Check every line of the material for the word "thumbnail". Copy those that have it.

★ ★ ★ ★ ★ ★ ★

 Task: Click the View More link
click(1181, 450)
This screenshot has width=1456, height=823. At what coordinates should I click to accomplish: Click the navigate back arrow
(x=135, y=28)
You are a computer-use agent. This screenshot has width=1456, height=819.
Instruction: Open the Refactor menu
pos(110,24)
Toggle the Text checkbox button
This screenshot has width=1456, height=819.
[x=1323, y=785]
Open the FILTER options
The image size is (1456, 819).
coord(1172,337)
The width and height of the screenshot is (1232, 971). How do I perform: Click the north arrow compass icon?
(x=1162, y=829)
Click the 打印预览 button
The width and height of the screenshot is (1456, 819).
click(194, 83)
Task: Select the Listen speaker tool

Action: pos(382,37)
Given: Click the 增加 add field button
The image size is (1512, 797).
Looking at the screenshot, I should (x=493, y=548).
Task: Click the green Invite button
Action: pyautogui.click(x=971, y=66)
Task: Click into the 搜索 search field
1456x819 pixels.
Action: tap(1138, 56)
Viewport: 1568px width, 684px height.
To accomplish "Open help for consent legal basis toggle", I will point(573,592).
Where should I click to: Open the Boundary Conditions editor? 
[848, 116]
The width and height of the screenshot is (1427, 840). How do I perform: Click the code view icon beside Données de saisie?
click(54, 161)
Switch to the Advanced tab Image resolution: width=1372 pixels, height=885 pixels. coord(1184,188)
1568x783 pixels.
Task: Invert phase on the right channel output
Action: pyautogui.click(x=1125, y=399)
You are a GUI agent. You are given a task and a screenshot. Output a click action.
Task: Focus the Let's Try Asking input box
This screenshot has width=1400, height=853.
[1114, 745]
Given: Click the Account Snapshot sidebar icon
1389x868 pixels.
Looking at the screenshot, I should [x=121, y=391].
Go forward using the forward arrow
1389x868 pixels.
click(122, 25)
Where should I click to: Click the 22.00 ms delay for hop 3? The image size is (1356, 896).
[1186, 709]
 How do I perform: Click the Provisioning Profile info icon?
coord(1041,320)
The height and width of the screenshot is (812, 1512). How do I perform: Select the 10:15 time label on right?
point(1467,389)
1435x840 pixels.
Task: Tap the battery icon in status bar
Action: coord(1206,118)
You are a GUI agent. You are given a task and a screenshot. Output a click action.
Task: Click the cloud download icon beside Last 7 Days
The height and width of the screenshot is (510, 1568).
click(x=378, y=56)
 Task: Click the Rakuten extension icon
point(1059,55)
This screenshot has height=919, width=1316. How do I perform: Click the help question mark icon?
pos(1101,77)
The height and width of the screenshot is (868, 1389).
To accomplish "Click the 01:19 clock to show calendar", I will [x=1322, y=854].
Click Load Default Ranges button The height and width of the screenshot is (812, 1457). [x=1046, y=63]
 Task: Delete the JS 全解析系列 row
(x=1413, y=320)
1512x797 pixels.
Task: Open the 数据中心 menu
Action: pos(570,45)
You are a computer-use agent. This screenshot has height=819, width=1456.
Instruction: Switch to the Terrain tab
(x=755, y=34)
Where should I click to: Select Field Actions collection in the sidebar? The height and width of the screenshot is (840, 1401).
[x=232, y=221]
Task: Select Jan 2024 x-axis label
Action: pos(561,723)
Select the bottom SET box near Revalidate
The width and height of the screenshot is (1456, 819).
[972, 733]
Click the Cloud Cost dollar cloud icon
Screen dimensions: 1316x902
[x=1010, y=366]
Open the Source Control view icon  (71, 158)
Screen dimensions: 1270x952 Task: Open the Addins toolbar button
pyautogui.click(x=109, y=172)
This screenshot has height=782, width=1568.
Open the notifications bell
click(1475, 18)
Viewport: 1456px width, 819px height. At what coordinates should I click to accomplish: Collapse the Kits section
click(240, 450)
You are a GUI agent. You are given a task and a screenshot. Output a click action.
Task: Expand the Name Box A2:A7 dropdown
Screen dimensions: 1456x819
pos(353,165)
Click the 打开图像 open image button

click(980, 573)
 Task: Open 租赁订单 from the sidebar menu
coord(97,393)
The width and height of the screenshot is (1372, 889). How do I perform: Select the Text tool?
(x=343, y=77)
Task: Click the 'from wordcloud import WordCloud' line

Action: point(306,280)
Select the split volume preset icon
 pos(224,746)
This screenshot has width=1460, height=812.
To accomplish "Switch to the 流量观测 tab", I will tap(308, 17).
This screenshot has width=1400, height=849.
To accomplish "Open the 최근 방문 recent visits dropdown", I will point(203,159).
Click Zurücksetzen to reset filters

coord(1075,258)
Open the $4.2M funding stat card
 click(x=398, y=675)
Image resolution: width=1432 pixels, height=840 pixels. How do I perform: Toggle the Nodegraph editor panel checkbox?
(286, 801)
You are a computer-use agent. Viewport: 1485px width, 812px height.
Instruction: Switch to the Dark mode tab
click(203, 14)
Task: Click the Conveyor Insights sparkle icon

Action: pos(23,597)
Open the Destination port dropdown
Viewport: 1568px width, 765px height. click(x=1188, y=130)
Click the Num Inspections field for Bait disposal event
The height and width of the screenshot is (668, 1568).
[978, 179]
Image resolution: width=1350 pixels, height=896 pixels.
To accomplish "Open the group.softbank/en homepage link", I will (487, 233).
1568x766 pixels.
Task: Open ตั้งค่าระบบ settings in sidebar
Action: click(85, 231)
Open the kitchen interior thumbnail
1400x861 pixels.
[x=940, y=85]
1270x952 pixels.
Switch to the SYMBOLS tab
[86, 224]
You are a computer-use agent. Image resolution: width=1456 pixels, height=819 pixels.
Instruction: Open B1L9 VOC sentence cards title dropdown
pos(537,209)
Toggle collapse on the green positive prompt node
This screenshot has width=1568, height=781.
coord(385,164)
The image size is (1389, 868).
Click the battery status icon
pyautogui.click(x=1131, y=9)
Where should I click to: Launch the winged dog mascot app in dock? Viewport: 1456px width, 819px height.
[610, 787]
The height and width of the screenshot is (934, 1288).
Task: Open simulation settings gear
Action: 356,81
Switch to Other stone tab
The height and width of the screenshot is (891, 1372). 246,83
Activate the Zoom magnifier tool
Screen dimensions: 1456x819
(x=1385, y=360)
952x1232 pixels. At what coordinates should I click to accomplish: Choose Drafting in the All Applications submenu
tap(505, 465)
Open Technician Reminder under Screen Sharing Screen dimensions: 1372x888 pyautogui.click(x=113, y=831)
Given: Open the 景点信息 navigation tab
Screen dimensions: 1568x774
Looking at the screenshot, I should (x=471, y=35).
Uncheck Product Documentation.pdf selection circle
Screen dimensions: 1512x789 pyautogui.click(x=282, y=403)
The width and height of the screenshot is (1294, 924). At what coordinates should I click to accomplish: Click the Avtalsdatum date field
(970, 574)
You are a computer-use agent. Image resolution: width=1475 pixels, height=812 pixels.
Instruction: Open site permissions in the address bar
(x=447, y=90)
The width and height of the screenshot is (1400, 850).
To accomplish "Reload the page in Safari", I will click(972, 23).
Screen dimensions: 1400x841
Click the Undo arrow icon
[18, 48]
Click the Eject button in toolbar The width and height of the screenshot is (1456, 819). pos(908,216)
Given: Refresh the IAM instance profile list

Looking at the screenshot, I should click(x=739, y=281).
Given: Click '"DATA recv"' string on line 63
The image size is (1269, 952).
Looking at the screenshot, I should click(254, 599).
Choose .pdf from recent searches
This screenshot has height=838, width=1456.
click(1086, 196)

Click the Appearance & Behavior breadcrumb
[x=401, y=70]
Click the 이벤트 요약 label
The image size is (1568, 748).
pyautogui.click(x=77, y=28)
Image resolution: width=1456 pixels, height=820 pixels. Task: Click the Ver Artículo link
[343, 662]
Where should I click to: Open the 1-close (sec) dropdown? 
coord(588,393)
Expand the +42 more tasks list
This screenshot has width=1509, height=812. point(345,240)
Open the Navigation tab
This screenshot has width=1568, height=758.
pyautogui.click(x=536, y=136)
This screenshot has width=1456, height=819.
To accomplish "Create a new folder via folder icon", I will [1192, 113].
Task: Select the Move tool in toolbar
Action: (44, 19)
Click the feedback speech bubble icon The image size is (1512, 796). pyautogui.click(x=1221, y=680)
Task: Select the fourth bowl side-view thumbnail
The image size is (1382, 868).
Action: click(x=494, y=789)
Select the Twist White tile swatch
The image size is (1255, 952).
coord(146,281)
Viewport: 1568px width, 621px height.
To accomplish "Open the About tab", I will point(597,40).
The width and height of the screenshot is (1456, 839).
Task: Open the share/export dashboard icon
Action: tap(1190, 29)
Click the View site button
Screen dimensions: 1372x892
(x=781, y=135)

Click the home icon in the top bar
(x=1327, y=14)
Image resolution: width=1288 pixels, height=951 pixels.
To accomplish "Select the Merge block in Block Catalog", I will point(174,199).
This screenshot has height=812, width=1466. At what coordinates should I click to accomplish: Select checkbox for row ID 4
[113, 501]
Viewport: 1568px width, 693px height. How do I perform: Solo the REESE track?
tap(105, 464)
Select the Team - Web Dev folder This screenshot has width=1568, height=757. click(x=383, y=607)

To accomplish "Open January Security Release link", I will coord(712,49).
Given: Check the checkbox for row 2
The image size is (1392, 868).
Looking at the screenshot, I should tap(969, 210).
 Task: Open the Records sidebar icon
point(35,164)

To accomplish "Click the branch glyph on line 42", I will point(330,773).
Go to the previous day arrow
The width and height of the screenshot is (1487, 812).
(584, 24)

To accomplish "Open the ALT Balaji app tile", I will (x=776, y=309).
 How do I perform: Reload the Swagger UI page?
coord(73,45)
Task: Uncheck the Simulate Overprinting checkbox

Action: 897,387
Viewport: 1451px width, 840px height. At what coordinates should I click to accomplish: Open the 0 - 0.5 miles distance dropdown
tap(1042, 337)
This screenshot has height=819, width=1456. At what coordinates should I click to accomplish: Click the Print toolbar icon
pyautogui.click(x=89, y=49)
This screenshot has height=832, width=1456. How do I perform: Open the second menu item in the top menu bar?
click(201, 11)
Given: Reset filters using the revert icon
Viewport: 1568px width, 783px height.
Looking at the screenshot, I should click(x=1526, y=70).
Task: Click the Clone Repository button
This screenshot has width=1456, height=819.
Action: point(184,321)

★ ★ ★ ★ ★ ★ ★

§ **ANSWER TO THE EXERCISE**
Open the kitchen interior thumbnail
Task: Select the fourth bowl side-view thumbnail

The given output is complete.